GREVE IN CHIANTI – “A Greve in Chianti aumentano i crimini, in particolare furti in abitazioni e aziende. In zone come via Garibaldi, via Danimarca, via I Maggio, via Samminiatelli e via Mantegazza, si sono verificati episodi inquietanti che hanno allarmato i residenti”.
A dirlo è il gruppo di minoranza di centrodestra Per il Cambiamento, che ha presentato un’interrogazione ed ha annunciato una domanda di attualità (question time) da discutere nel prossimo consiglio comunale.
I consiglieri di opposizione, Roberto Abate (FdI) e Vito Andrea Cuscito (Lega), si dicono “molto preoccupati per l’inquietante clima di insicurezza che ha colpito una comunità tradizionalmente considerata sicura”.
“Negli ultimi mesi, abbiamo registrato un notevole aumento dei crimini, in particolare furti, che hanno scosso la nostra comunità” affermano.

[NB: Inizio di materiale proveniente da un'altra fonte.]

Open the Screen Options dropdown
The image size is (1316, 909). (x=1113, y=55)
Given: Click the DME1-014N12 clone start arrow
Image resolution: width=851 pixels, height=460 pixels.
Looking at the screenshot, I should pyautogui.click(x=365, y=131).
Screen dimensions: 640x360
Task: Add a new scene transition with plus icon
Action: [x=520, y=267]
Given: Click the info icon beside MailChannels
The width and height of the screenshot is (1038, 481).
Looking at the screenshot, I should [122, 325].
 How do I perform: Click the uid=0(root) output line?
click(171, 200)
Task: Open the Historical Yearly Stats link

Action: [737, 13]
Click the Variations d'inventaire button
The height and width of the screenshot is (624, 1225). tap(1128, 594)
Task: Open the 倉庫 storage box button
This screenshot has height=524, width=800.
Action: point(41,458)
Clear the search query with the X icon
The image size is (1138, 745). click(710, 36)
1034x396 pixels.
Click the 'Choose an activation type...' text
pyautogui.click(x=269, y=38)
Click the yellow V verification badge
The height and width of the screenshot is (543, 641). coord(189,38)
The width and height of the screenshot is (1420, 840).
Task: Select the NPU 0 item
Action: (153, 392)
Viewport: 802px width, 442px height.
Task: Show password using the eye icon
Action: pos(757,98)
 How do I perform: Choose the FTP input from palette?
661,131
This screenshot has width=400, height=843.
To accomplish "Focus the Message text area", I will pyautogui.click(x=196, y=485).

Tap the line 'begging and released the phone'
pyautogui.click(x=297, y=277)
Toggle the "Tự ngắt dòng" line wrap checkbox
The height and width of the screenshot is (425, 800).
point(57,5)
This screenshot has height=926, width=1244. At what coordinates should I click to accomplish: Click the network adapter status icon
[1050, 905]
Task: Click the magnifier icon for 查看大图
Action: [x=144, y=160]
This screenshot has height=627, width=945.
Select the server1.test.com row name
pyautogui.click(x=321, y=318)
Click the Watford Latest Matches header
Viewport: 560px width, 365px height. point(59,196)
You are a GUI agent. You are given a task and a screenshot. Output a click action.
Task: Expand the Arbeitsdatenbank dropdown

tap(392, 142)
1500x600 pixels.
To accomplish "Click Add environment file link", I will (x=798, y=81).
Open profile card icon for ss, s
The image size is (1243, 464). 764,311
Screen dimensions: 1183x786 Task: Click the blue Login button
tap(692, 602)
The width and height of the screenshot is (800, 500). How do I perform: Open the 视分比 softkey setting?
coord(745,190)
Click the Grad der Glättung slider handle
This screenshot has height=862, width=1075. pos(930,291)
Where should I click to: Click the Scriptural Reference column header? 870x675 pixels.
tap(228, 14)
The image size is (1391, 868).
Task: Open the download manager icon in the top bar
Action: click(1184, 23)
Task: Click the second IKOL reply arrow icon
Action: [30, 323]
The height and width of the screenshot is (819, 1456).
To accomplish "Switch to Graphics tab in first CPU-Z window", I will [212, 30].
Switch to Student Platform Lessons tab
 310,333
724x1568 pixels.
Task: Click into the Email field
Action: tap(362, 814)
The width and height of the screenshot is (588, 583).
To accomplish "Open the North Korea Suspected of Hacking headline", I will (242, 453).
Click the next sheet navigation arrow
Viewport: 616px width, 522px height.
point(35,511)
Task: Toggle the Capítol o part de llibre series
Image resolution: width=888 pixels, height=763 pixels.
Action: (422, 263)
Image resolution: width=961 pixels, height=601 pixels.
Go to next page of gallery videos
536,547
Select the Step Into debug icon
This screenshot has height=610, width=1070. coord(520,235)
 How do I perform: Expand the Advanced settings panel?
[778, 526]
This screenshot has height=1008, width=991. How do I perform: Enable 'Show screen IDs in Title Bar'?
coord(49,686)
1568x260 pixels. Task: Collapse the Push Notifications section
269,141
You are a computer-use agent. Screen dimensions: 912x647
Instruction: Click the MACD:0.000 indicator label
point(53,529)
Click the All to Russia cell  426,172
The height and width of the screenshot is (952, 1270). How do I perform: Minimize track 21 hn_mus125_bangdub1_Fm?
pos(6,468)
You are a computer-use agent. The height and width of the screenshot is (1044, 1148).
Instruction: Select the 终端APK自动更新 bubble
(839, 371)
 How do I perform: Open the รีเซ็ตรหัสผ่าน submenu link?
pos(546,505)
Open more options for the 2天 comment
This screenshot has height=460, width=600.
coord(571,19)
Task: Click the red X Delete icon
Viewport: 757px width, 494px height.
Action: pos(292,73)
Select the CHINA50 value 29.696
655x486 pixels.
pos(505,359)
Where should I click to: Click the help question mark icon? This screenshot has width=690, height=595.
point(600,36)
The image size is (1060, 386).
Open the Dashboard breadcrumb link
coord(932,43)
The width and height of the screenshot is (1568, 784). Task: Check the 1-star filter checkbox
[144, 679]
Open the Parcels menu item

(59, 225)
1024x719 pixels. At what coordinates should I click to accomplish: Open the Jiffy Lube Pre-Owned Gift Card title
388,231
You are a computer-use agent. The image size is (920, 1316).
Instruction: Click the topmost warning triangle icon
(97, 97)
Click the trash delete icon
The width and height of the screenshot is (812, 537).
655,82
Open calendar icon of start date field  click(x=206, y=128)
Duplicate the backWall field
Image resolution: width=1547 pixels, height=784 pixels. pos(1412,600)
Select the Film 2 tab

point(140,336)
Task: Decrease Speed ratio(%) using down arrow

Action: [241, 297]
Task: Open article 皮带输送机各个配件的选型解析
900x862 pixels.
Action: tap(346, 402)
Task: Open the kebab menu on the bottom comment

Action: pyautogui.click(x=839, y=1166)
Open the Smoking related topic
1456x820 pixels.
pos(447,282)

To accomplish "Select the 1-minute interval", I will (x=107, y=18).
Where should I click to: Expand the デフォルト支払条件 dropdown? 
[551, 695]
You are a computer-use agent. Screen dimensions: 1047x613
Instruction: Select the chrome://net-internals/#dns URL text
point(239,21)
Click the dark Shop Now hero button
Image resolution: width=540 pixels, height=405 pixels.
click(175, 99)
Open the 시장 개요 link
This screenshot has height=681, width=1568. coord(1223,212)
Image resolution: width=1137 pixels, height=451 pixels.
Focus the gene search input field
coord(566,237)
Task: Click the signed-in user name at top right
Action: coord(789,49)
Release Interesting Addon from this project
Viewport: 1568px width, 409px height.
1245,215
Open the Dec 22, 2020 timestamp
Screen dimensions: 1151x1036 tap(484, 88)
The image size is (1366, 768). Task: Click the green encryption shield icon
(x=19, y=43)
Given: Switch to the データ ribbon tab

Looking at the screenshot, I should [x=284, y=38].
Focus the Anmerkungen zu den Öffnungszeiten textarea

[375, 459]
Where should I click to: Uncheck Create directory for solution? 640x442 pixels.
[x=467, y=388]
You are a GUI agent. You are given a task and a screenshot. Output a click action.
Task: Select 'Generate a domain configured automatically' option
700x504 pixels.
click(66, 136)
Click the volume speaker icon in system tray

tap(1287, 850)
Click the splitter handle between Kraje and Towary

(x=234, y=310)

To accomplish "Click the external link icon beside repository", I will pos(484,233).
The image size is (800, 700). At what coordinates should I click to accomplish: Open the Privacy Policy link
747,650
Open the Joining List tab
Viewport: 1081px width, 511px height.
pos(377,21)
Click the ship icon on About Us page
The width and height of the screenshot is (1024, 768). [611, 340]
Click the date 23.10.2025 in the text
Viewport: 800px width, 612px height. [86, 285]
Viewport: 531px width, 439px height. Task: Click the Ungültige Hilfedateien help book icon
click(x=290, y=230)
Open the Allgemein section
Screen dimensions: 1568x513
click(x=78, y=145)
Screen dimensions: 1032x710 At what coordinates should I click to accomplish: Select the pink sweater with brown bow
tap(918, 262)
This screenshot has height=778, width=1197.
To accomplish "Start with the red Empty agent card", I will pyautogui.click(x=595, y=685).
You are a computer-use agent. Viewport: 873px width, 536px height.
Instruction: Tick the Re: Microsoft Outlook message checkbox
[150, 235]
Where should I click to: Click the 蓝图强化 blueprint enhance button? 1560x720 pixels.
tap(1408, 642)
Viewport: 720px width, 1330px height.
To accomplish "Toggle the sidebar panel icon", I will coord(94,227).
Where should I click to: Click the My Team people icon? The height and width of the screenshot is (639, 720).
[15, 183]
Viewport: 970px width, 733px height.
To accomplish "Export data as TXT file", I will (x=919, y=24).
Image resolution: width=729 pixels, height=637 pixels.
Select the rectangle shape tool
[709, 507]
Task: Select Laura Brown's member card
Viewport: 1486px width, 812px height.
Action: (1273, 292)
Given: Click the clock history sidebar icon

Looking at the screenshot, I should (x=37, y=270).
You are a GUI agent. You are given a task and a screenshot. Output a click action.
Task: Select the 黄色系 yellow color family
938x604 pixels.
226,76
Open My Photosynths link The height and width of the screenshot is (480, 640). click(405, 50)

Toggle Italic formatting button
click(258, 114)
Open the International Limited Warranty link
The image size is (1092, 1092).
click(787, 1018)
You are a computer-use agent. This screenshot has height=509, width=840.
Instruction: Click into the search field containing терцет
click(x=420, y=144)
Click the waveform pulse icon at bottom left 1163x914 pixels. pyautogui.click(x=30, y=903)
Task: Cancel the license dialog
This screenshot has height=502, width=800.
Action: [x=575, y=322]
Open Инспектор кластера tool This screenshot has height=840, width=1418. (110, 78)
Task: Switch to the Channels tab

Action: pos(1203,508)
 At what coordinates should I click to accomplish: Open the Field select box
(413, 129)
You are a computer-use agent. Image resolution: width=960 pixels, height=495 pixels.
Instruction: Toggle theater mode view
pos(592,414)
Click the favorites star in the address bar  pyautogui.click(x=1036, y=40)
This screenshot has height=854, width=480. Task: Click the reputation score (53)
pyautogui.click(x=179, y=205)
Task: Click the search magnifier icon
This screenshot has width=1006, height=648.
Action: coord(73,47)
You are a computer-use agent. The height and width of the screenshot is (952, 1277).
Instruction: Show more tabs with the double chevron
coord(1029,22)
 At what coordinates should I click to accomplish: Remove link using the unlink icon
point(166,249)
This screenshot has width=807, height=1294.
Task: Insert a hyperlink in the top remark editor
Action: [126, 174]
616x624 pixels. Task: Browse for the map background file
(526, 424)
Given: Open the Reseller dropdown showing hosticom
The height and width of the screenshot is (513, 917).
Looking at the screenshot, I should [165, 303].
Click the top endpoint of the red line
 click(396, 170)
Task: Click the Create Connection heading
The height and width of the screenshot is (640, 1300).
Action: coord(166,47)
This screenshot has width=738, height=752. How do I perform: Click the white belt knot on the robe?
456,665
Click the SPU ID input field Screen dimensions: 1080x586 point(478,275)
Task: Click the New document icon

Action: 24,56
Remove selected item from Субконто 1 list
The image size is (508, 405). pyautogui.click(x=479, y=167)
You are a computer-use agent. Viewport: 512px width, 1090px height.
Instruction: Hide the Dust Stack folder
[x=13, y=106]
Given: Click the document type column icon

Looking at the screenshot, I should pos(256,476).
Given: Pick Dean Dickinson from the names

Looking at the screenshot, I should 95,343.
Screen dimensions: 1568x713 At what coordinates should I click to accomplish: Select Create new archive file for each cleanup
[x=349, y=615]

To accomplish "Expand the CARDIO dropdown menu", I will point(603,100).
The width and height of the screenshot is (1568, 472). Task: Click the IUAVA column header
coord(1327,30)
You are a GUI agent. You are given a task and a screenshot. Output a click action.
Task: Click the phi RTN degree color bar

Con questa iniziativa, intendono dare voce “alle legittime preoccupazioni delle persone che vivono a Greve”.
Abate e Cuscito sottolineano l’importanza di avere accesso a dati concreti e trasparenti sulla sicurezza.
“È fondamentale – dichiarano – che i cittadini siano informati sull’andamento della sicurezza nel nostro Comune. Non possiamo permettere che la paura prenda il sopravvento. È nostro dovere lavorare per garantire la sicurezza di tutti”.
Hanno quindi richiesto all’amministrazione comunale “di fornire statistiche dettagliate riguardanti furti in abitazioni e altri reati che hanno colpito la comunità negli ultimi anni”.
Inoltre, i consiglieri hanno chiesto chiarimenti “sulle misure di sicurezza già adottate e sulle strategie future per affrontare l’aumento dei crimini”.
Esortano i cittadini “a rimanere vigili e a segnalare comportamenti sospetti, sottolineando che una comunità unita e attenta è fondamentale per combattere la paura e ripristinare un clima di serenità”.
“Confidiamo che, attraverso un dialogo aperto e costruttivo, si possano trovare soluzioni adeguate e creare un ambiente più sicuro” auspicano i due consiglieri.
“La speranza – si aggiunge – è che, in collaborazione con le autorità locali, vengano implementate strategie efficaci per restituire tranquillità ai cittadini di Greve in Chianti. In un periodo di crescente insicurezza, la cooperazione tra cittadini e istituzioni rimane essenziale per affrontare le sfide attuali e future”.
“Misure quali videosorveglianza – concludono – controlli di quartiere e un piano di sicurezza condiviso con le forze dell’ordine sono solo alcune delle azioni che si potrebbero intraprendere. È inaccettabile che una piccola comunità come quella di Greve si trovi a fronteggiare simili situazioni di insicurezza”.